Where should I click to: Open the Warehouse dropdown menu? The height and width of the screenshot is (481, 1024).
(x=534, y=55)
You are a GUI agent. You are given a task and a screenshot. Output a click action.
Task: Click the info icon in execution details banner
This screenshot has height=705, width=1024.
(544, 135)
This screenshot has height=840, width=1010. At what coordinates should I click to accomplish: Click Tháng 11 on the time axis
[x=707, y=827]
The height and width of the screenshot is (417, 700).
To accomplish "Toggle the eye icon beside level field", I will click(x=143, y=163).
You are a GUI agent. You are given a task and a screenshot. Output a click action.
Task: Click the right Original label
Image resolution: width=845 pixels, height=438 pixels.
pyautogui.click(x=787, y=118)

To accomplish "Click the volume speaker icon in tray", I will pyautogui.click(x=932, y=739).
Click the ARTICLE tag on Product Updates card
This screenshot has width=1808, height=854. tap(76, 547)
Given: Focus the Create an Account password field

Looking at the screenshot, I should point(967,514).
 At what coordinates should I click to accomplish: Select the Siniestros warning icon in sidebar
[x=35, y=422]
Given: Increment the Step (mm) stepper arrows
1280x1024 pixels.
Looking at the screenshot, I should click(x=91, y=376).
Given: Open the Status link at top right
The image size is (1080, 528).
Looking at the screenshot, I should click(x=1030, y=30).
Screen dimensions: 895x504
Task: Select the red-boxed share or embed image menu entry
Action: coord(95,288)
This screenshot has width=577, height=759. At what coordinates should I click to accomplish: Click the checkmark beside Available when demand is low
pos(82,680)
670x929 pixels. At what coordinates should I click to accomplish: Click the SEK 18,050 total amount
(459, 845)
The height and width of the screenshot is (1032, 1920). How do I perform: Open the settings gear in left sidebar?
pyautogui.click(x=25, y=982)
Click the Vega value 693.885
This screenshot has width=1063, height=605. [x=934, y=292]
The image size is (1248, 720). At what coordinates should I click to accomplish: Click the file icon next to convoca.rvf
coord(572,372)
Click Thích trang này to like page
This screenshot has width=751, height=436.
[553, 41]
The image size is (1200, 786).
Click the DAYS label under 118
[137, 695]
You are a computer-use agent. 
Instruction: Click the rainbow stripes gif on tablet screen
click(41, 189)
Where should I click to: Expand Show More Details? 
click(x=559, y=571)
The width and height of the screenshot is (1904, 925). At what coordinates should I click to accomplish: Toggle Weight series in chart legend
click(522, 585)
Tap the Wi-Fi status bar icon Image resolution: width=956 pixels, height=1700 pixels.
━━━━
The task — Please copy all of the records above word for word, changing nothing.

The result —
Where should I click to: Open the Warehouse dropdown menu? The height and width of the screenshot is (481, 1024).
(x=534, y=55)
You are a GUI agent. You are given a task and a screenshot. Output a click action.
Task: Click the info icon in execution details banner
This screenshot has height=705, width=1024.
(544, 135)
This screenshot has height=840, width=1010. At what coordinates should I click to accomplish: Click Tháng 11 on the time axis
[x=707, y=827]
The height and width of the screenshot is (417, 700).
To accomplish "Toggle the eye icon beside level field", I will click(x=143, y=163).
You are a GUI agent. You are given a task and a screenshot. Output a click action.
Task: Click the right Original label
Image resolution: width=845 pixels, height=438 pixels.
pyautogui.click(x=787, y=118)

To accomplish "Click the volume speaker icon in tray", I will pyautogui.click(x=932, y=739).
Click the ARTICLE tag on Product Updates card
This screenshot has width=1808, height=854. tap(76, 547)
Given: Focus the Create an Account password field

Looking at the screenshot, I should point(967,514).
 At what coordinates should I click to accomplish: Select the Siniestros warning icon in sidebar
[x=35, y=422]
Given: Increment the Step (mm) stepper arrows
1280x1024 pixels.
Looking at the screenshot, I should click(x=91, y=376).
Given: Open the Status link at top right
The image size is (1080, 528).
Looking at the screenshot, I should click(x=1030, y=30).
Screen dimensions: 895x504
Task: Select the red-boxed share or embed image menu entry
Action: coord(95,288)
This screenshot has width=577, height=759. At what coordinates should I click to accomplish: Click the checkmark beside Available when demand is low
pos(82,680)
670x929 pixels. At what coordinates should I click to accomplish: Click the SEK 18,050 total amount
(459, 845)
The height and width of the screenshot is (1032, 1920). How do I perform: Open the settings gear in left sidebar?
pyautogui.click(x=25, y=982)
Click the Vega value 693.885
This screenshot has width=1063, height=605. [x=934, y=292]
The image size is (1248, 720). At what coordinates should I click to accomplish: Click the file icon next to convoca.rvf
coord(572,372)
Click Thích trang này to like page
This screenshot has width=751, height=436.
[553, 41]
The image size is (1200, 786).
Click the DAYS label under 118
[137, 695]
You are a computer-use agent. 
Instruction: Click the rainbow stripes gif on tablet screen
click(41, 189)
Where should I click to: Expand Show More Details? 
click(x=559, y=571)
The width and height of the screenshot is (1904, 925). At what coordinates should I click to accomplish: Toggle Weight series in chart legend
click(522, 585)
Tap the Wi-Fi status bar icon Image resolution: width=956 pixels, height=1700 pixels.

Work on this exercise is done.